Im GJ-Dossier findet sich übrigens auch ein sehr gutes Interview mit dem PR-Agenturinhaber Mirko Lange. Hier wird wunderbar Klartext gesprochen. Golf habe noch immer das “Schickimicki”-Image, einen Kaymer-Effekt gebe es nicht, dafür aber ein riesiges Kommunikationsproblem. Volksnah ginge anders, lautet ein Fazit. Recht hat der Mann.

Ziemlich peinlich ist allerdings, dass nur ein paar Seiten weiter Alois Hartl zu Wort kommen darf. Dieser ist Präsident des Golf Resort Bad Griesbach, gern gesehener Anzeigenkunde und laut Golf Journal ein Herr, der “maßgeblich zur Popularisierung des Golfsports in Deutschland beigetragen hat”. Hartls Statements beweisen mir das Gegenteil.

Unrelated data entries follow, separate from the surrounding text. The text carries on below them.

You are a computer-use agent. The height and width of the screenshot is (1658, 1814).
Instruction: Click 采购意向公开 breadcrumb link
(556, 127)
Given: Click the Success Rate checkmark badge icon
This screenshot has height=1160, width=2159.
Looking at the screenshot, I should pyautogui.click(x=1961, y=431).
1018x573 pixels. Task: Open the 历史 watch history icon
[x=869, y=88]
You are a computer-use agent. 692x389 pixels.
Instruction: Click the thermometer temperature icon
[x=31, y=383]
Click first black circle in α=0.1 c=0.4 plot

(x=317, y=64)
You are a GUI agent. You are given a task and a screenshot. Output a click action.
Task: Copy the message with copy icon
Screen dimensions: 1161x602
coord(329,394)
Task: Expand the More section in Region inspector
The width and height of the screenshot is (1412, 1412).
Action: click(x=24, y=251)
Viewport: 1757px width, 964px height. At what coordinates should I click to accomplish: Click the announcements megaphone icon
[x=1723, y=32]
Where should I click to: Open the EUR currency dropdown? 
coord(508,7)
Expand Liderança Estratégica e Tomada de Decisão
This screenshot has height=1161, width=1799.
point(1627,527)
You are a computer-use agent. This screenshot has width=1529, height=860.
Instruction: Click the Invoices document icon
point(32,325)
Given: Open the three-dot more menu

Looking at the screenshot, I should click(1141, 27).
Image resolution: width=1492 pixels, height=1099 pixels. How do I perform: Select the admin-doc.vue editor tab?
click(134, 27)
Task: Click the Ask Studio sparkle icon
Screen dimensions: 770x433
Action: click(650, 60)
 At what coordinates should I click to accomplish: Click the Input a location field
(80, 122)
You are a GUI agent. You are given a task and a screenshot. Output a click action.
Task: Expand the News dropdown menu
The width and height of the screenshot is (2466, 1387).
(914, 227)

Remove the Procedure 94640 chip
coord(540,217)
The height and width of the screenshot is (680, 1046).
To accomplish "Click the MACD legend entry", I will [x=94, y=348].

Der bayrische Zampano freut sich darüber, dass bald 25 Prozent der Bevölkerung über 60 sein werden – und damit neue Kundschaft kommt. Außerdem wünscht er sich mehr Sozialprestige für den Sport und festlichere Siegerehrungen. Regeln seien nicht wichtig, an die halte sich schließlich eh niemand. Und warum so wenig junge Menschen Golf spielen, das weiß Herr Hartl auch: Es gibt halt keine Hüttengaudi wie beim Skifahren.

Vielleicht sollte mal jemand dem Alois sagen, dass er ganz maßgeblich Teil unseres Problems ist.